Just before becoming CEO, he was founding chairman of the Controlled Risk Insurance Co. and The Risk Management Foundation of the Harvard Medical Institution. The malpractice insurance programs covered hospitals affiliated with Harvard and thousands of physicians and trimmed costs considerably.

He also founded the Harvard Community Health Plan Foundation to fund research and projects in the community.

After resigning as CEO, he became an executive with MetLife Insurance Co., and was among those tapped by the Clinton administration in 1993 to work on its proposal for a national healthcare system.

For nearly 20 years, he also served on the boards of corporations private and not for profit, including PolyMedica Corp. and the Medical Education for South African Blacks, a charitable group that is closing after years of working to improve healthcare for disadvantaged residents of that country.

"He had an incredible humanity about him," said Dr. Saul Levin, the organization's former chief executive officer. "No matter who you were, he was always able to listen and give you his good attention."

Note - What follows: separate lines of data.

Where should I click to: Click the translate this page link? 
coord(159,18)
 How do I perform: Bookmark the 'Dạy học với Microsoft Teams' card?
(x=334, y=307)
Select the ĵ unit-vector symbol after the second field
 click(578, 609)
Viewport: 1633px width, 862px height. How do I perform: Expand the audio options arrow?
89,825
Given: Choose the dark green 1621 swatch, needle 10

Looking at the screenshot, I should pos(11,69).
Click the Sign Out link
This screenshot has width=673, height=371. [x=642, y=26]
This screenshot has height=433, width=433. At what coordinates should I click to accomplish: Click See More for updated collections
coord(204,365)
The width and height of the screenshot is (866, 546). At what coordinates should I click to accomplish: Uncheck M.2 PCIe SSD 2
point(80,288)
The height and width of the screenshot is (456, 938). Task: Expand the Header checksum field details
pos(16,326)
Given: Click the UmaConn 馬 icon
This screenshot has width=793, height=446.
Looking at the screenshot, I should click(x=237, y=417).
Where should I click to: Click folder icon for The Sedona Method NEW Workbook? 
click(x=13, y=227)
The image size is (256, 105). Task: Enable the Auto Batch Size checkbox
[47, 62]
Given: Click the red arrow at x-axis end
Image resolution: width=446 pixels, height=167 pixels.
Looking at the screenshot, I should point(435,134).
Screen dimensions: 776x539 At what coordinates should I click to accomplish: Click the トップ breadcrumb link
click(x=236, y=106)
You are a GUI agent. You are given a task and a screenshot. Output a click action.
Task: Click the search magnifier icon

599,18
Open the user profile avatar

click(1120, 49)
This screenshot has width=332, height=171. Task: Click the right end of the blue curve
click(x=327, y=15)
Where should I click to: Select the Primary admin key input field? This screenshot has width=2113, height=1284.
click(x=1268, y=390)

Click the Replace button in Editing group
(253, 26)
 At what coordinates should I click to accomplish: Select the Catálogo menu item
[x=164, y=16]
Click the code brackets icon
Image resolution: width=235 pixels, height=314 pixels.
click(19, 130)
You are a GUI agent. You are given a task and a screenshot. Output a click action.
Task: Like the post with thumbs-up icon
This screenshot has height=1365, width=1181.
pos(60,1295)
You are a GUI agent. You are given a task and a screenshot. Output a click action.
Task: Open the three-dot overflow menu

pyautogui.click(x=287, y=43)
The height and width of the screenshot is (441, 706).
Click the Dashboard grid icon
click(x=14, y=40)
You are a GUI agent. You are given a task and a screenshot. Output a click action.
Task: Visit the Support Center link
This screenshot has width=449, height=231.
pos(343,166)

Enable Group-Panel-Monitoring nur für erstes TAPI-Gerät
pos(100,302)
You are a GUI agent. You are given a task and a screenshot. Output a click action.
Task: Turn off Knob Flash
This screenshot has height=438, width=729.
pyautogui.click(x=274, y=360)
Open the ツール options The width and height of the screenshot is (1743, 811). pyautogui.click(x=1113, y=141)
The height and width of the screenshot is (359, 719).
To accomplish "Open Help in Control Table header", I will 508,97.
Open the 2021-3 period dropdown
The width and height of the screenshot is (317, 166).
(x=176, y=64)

Years ago in New York City, before Mr. Pyle married, he was in a relationship that ended, even though his fiancee was pregnant, his wife said. For decades, he wondered if he had a child somewhere, only to learn he did when his son contacted him four years ago. Scott Laughlin, who now lives in Natick, had grown up in Newton about five blocks from where Mr. Pyle and his wife lived at the time.

"People asked, 'Are you going to get a DNA test?' and there was no need," she said. "He's just the spitting image."

Diagnosed with cancer 15 months ago, Mr. Pyle and his wife flew to Greece and sailed a boat from Santorini through the Greek islands to Athens. About six weeks ago, by then quite ill, he rallied for a trip to his house in the south of France, inviting friends for a final celebration.

"He just astounded us all," his wife said. "He willed himself to do these things, and he did them."

"He truly knew how to celebrate life and how to enjoy the wonderful things around him, that's what I loved about him," Levin said. "I'm incredibly heartsore at his loss."

In addition to his wife and son, Mr. Pyle leaves a grandson and a granddaughter.

At his request, there will be no service.